İlk sözü alan SETBİR Yönetim Kurulu Başkanı Tarık Tezel, AB Yeşil Mutabakat’ın artık kapıda olduğunu söyleyerek, “Et ve süt sektörüne ciddi etkileri olacağı şimdiden belli” dedi.

SETBİR ve TGDF olarak bugüne dek kalite odaklı sürdürülebilir üretimi sürdürdüklerini aktaran Tezel, “Sürdürülebilir üretim için topraktan sofraya genel bir değer zincirinin tüm paydaşlar tarafından eşit bir hedef odağıyla sahiplenilmesi gerekiyor. Bütüncül bir sektörel ekosistem olmasını istiyoruz” diye konuştu.

GÜNEY: SEKTÖRÜMÜZ SIFIR ATIKLA ÇALIŞIYOR, BU ÇOK DEĞERLİ

Meyve suyu sektörü açısından süreci değerlendiren İlker Güney, “Beslenme ve tüketim alışkanlıkları değişiyor. Pandemi öncesinde hepimizin bir yol haritası vardı. Pandemiyle birlikte MEYED olarak nerede olduğumuzu değerlendiriyor, bundan sonrasını nasıl planlıyoruz” ifadelerini kullandı.

Meyve suyu sektörünün hammadde temini, biyoçeşitlilik ve sürdürülebilir hammadde için yaptığı çalışmaları anlatan Güney, “Sektörümüz sıfır atıkla çalışıyor. Bu çok değerli bir özellik” dedi.

DOĞAN: YEŞİL MUTABAKAT İLE KÖYE GÖÇ SÜRECİ BAŞLATILABİLİR

Organik gıdanın Türkiye’deki en önemli gıda sektörleri arasında olduğunu söyleyerek sözlerine başlayan Doğan, “Yeşil Mutabakat sürecini başından beri takip ediyoruz. Bu değerlendirmeyi yaparken Türkiye içindeki paydaş ve STK’larla fazlaca fikir alışverişinde bulundu” dedi.

Yeşil Mutabakat sürecinin köyden şehre göçü teşvik etmek için de kullanılabileceğini söyleyen Doğan, “Lokalize üretim Yeşil Mutabakat hedefleriyle uyumlu” diye konuştu.

Tezel, Güney ve Doğan’ın konuşmalarını özetleyen Apan’dan sonra AB ve Dış İlişkiler Genel Müdür Yardımcısı Ahmet Volkan Güngören söz aldı.

Konuşmacı ve katılımcıları selamlayarak sözlerine başlayan Güngören, Bakanlık penceresinden Yeşil Mutabakat’ı değerlendirerek, “Süreci doğru okumalıyız.
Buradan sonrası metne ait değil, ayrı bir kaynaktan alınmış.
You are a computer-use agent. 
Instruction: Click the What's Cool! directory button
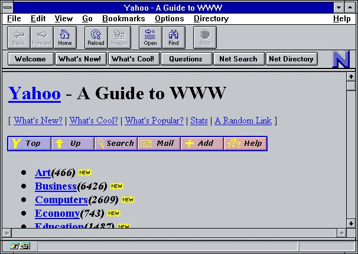tap(134, 59)
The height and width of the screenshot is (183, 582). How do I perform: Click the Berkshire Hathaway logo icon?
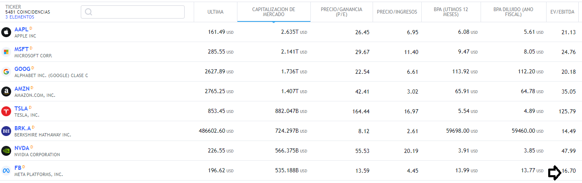click(x=6, y=131)
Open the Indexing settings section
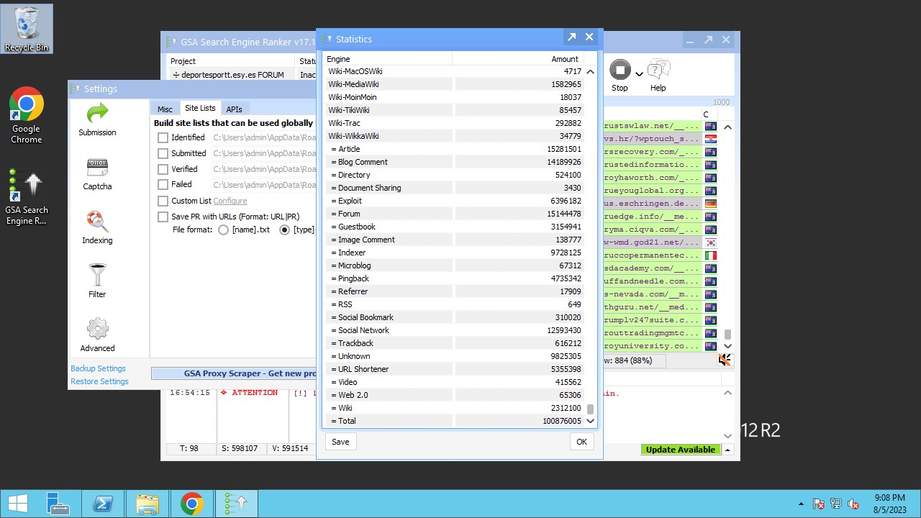 [x=97, y=227]
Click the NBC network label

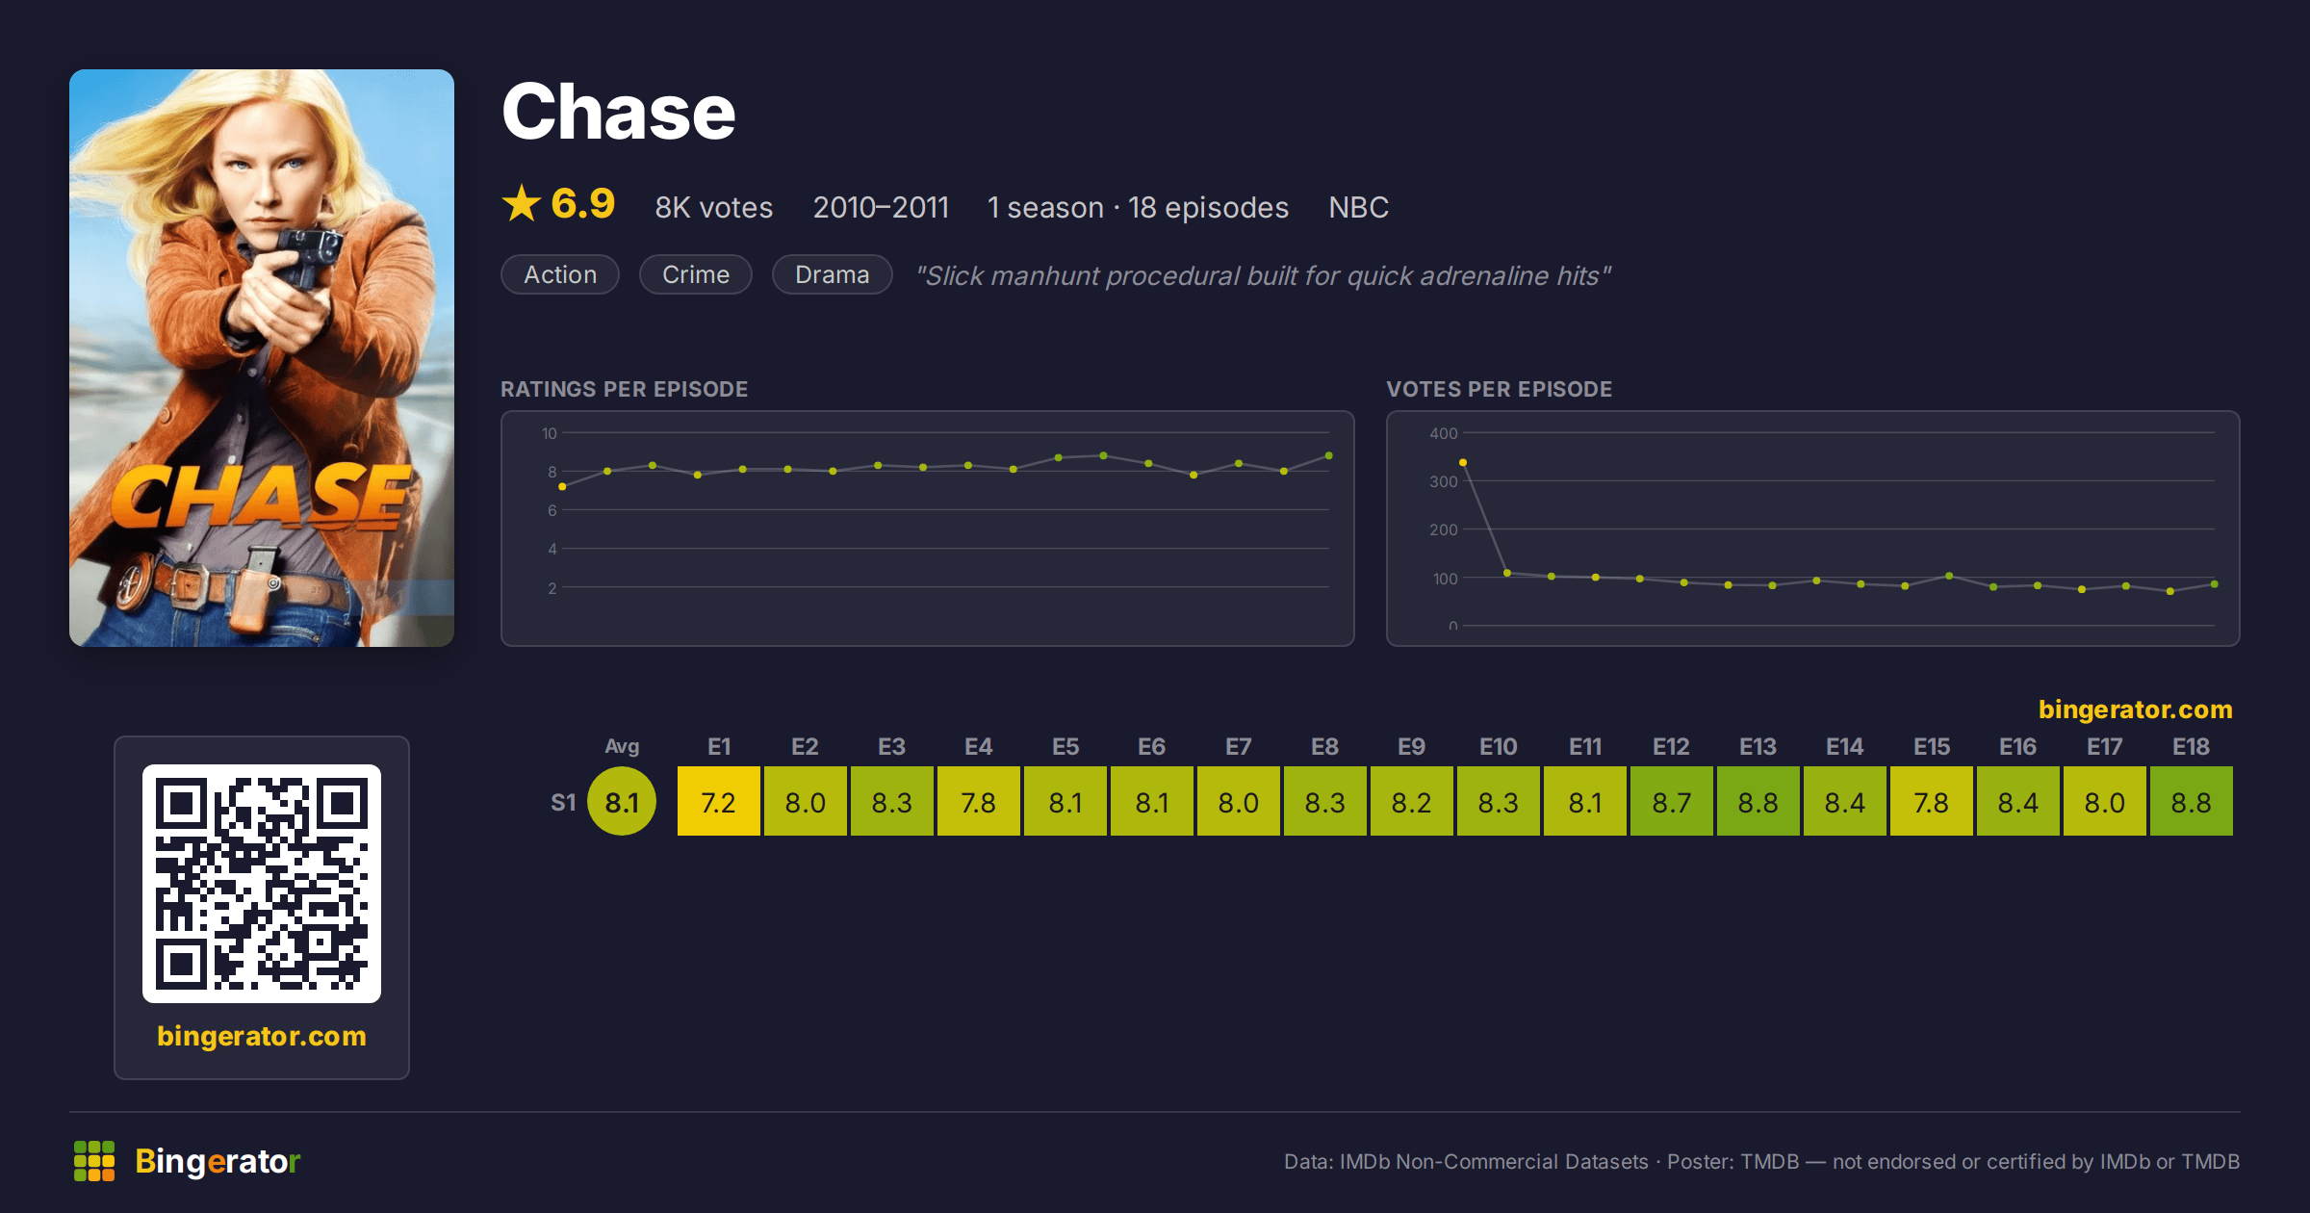pyautogui.click(x=1358, y=207)
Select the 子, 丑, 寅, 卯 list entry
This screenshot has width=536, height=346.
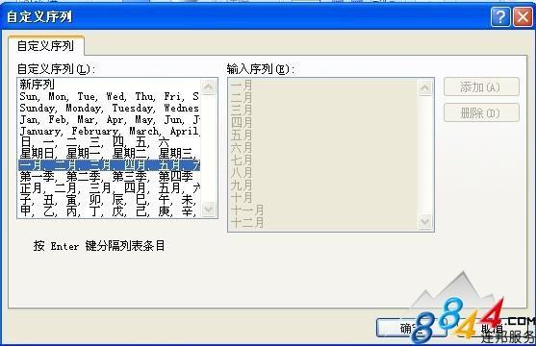coord(109,200)
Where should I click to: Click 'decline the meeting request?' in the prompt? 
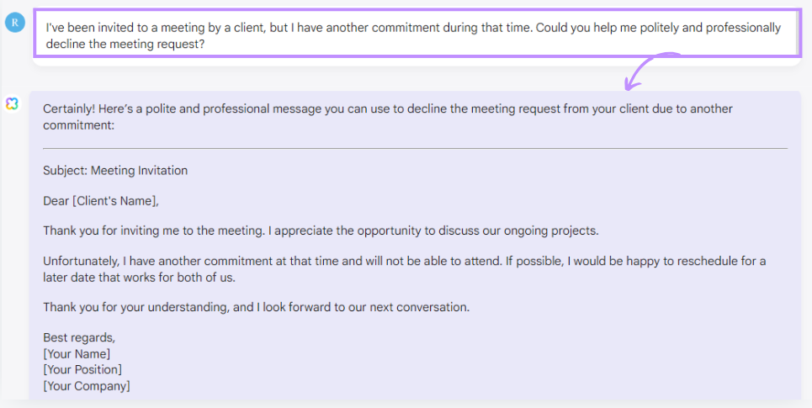pyautogui.click(x=125, y=44)
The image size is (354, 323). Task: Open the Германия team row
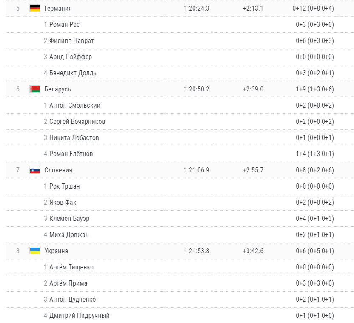point(180,9)
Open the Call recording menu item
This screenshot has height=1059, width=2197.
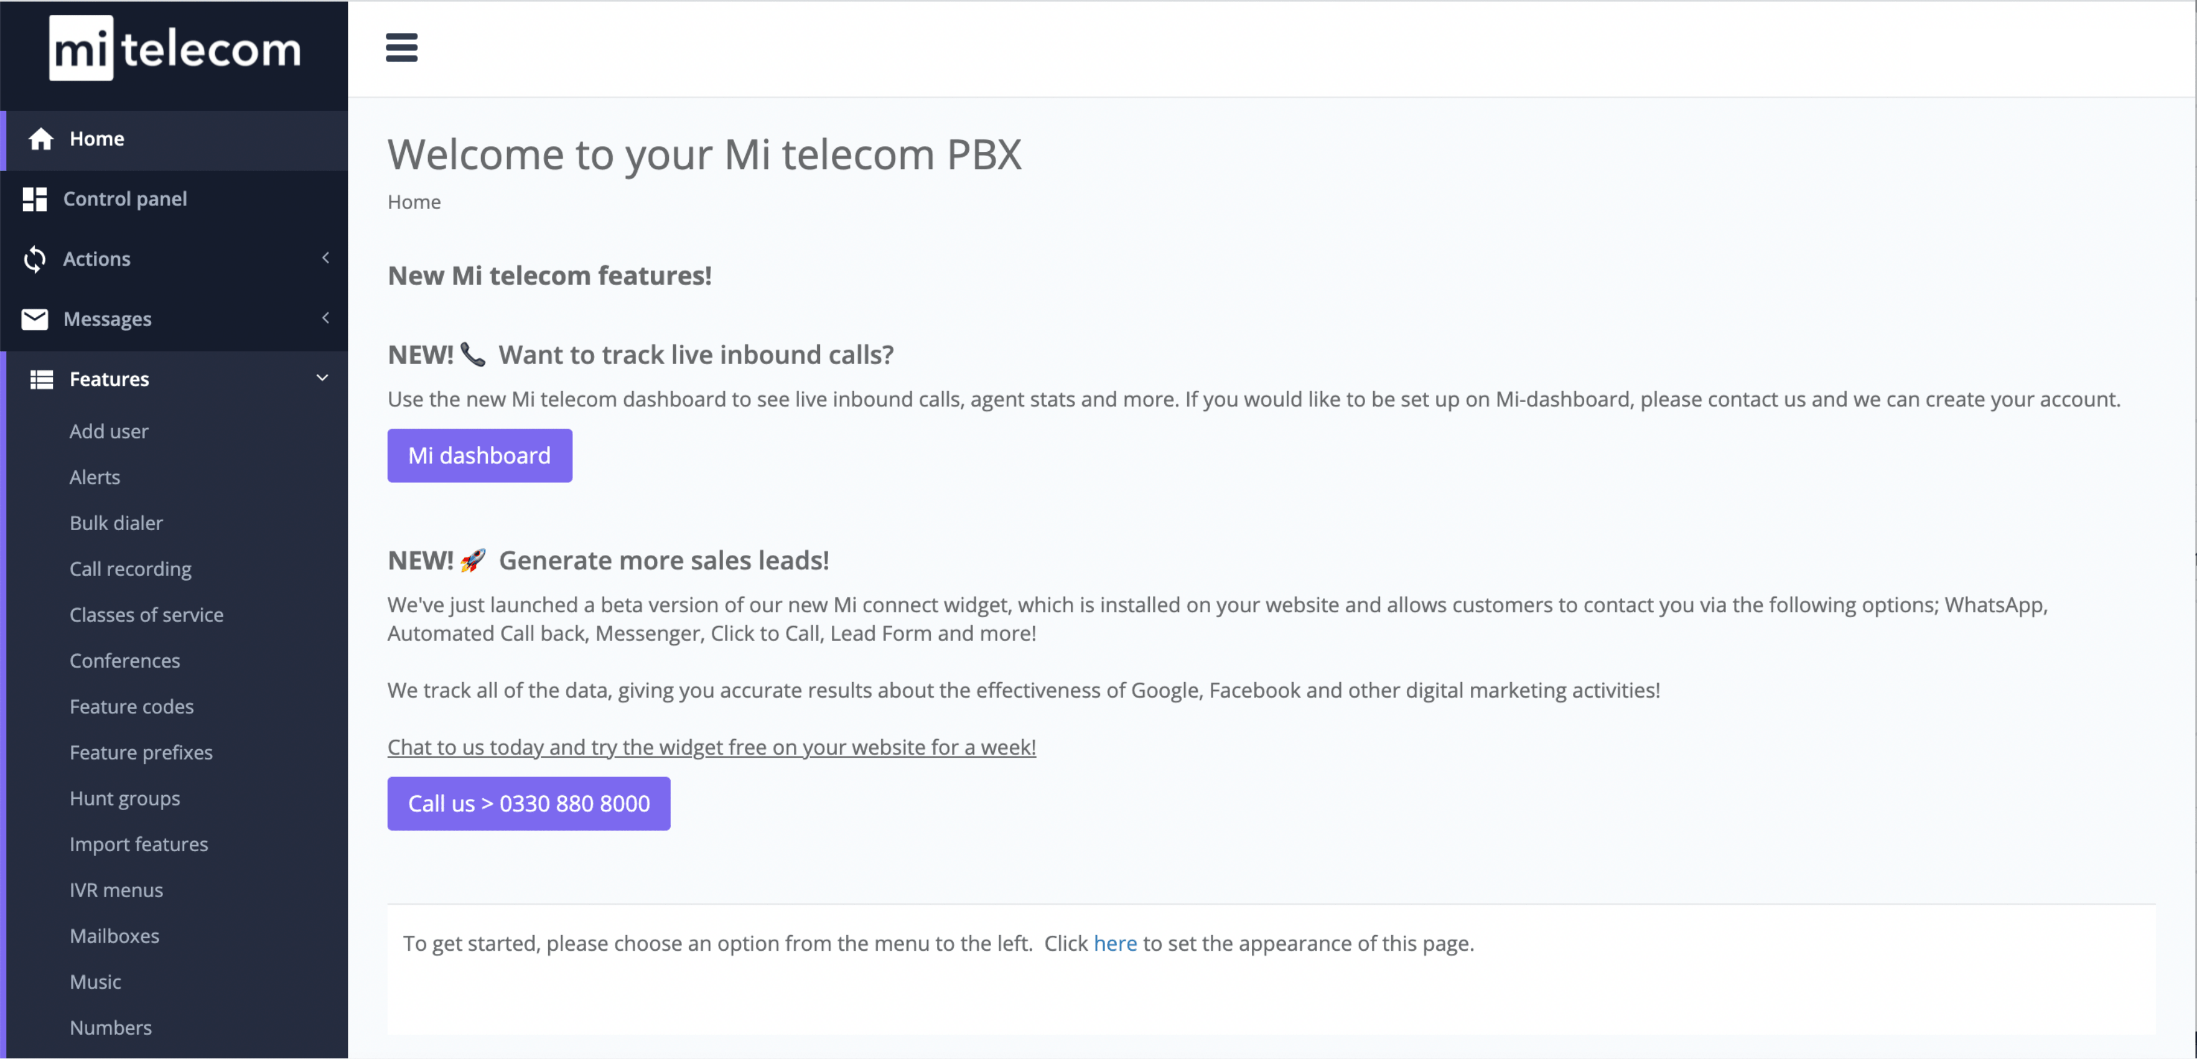pyautogui.click(x=130, y=569)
AB şu an bizim ülkemizin en büyük ticaret ve yatırım ortağı. Sürece bu gerçekle yaklaşmalıyız” dedi.

DOÇ. DR. AYDIN: EKOSİSTEM VE BİYOÇEŞİTLİLİK İŞİN MERKEZİNDE

Sürecin merkezinde ekosistem ve biyoçeşitlilik başlıklarının yer aldığını söyleyen Doç. Dr. Aydın, “Avrupa Yeşil Mutabakat çağrı başlıkları için enstitülerimizle bu işin içindeyiz” ifadelerini kullandı.

TÜBİTAK ile yapılan Ar-Ge odaklı iş birliğinden söz eden Doç. Dr. Aydın, “Özel sektör de bu sinerjiden fayda üretmeli” diye konuştu.

EGESEL: ORGANİK TARIM ÜRETİCİLERE ALTERNATİF EKONOMİK FIRSATLAR SUNUYOR

Organik tarımın mevcut durumuna değinen Egesel, “Organik tarım üreticilere alternatif ekonomik fırsatlar sunuyor. Büyük bir sosyal sorumluluğu olan, sürdürülebilirliği ilke edinen bir üretim sistemi, güçlü bir üretim tekniği diyebiliriz. Her geçen gün tüketicilerin bu ürünlere talebi atıyor” dedi. Egesel, en büyük ihracat pazarımız olan Avrupa Birliği’nin bu alanda attığı adımları takip ettiklerini aktardı.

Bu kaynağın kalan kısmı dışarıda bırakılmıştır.